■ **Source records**

--------------------------------------------------

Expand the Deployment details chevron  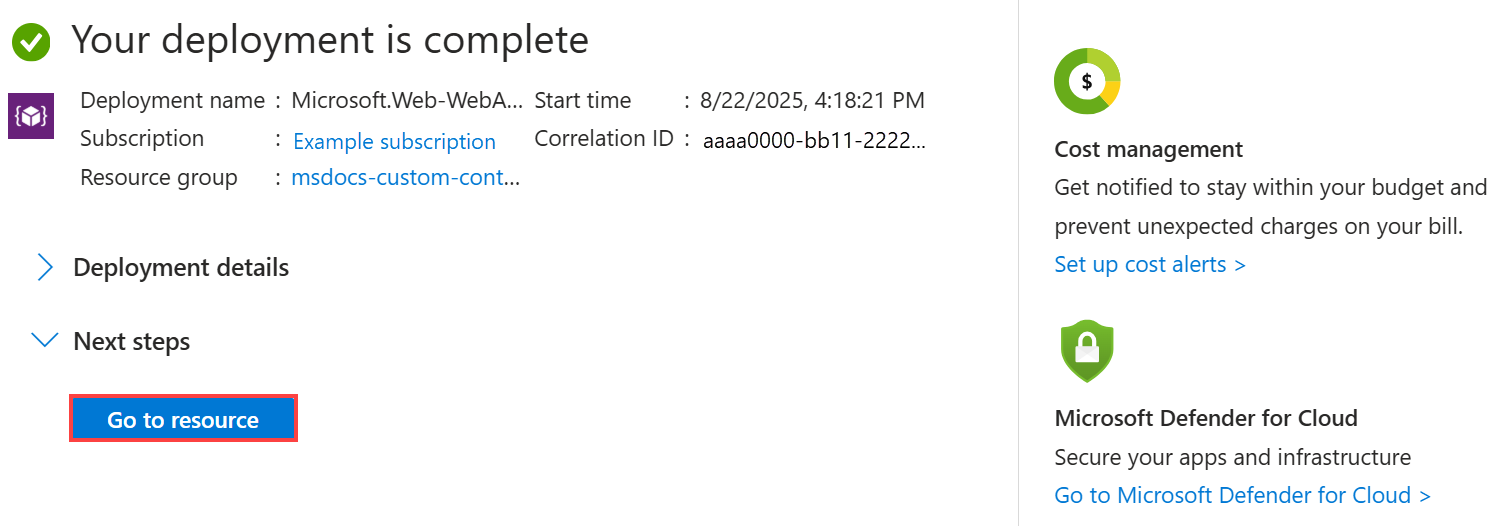45,267
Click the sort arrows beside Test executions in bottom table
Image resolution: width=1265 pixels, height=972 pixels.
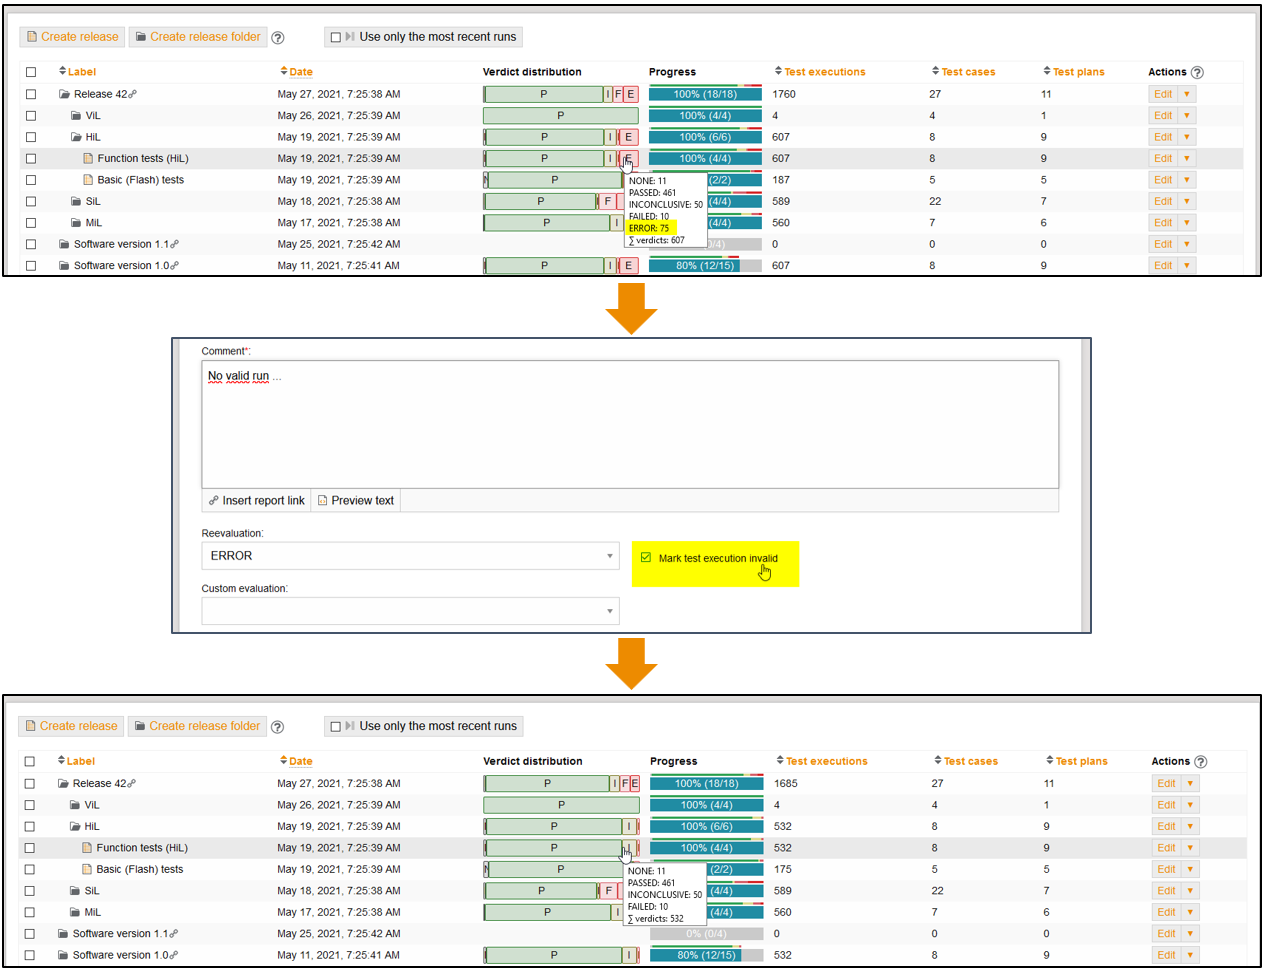[779, 761]
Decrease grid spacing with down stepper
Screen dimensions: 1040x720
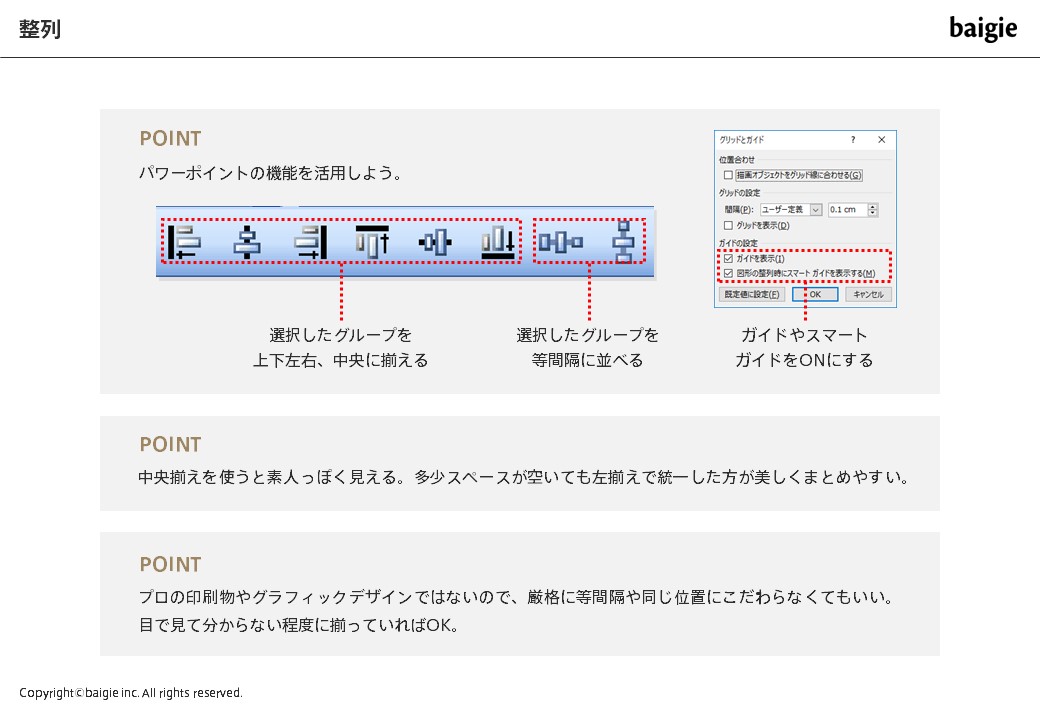(873, 213)
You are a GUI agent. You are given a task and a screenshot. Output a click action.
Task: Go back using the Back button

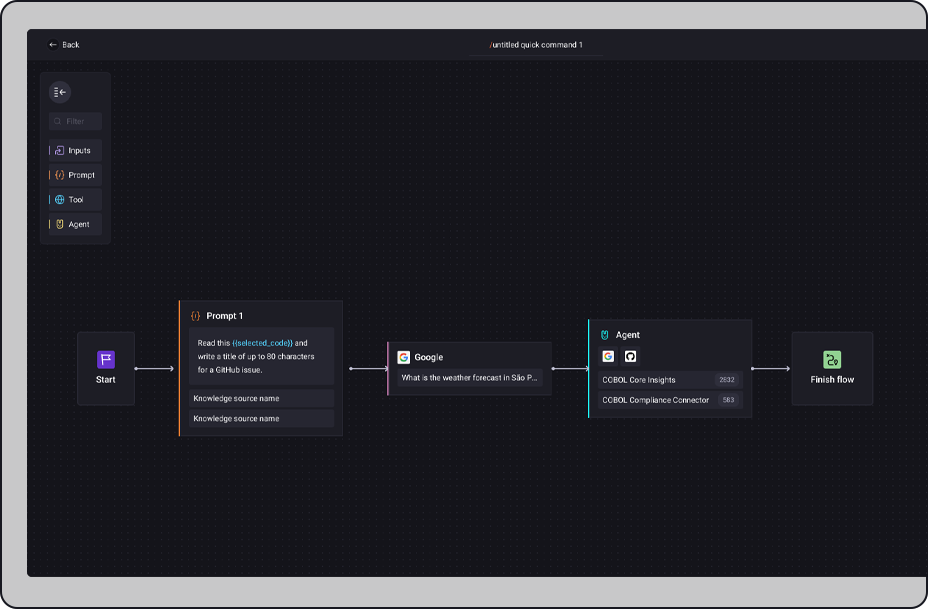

--------------------------------------------------

■ **Exercise goal**
Leaving the pictures aside, copy exactly and only the lines from the one holding "Image resolution: width=1265" through the final line of the data, both ends kept.

■ **Result of this task**
Image resolution: width=1265 pixels, height=972 pixels.
[779, 761]
Decrease grid spacing with down stepper
Screen dimensions: 1040x720
(873, 213)
You are a GUI agent. You are given a task and a screenshot. Output a click action.
Task: Go back using the Back button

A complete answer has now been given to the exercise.